Action item - Present the count of lines in the entries below that hold "computer", and present nothing else.

Data for analysis -
========
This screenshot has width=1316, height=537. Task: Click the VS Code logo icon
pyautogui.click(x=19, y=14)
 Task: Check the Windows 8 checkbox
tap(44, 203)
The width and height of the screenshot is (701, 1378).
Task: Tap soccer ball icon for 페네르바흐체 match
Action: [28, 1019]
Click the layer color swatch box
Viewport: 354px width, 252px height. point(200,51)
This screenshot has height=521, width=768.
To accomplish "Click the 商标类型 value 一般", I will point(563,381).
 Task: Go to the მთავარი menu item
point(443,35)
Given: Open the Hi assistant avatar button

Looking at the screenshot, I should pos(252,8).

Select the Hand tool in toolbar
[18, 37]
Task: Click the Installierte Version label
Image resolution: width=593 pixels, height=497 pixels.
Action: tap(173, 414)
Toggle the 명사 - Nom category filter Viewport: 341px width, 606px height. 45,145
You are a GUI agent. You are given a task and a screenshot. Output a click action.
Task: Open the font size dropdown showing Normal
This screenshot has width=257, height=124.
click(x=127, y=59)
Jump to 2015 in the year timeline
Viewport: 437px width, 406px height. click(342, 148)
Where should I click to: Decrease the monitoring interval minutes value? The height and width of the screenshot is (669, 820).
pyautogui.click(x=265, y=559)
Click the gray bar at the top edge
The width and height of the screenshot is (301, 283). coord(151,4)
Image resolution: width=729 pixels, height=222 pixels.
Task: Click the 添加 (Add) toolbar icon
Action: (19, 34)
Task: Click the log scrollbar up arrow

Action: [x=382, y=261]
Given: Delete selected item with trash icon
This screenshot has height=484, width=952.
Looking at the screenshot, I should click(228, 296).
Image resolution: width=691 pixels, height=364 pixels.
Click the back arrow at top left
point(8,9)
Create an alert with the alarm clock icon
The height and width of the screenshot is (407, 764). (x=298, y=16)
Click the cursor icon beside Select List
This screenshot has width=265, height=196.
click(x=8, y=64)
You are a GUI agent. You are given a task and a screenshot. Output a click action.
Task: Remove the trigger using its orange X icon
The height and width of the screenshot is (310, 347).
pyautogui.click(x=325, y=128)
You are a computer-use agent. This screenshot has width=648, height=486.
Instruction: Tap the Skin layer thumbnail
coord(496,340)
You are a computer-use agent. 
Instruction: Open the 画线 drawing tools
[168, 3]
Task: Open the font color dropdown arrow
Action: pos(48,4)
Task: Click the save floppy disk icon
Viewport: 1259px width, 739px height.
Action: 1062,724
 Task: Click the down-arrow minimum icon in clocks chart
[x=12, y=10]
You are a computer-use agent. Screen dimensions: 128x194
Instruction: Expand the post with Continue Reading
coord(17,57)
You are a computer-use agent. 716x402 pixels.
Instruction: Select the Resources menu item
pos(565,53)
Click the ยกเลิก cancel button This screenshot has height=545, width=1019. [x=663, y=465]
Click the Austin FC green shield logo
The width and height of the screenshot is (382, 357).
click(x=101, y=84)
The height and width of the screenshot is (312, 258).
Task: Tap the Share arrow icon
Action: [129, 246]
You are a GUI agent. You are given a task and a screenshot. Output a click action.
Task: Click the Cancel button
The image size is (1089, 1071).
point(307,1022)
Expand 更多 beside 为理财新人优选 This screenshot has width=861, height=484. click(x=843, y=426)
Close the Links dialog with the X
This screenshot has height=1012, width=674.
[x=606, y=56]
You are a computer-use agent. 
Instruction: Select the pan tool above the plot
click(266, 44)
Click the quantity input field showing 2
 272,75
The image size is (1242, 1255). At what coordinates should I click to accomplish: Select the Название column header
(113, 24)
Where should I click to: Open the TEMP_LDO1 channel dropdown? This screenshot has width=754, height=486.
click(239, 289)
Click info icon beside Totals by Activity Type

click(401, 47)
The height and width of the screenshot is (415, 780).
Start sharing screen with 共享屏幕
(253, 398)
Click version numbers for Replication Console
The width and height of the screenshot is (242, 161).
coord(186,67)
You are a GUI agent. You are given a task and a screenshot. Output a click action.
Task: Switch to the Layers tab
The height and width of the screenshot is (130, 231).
========
Solution for this task - 5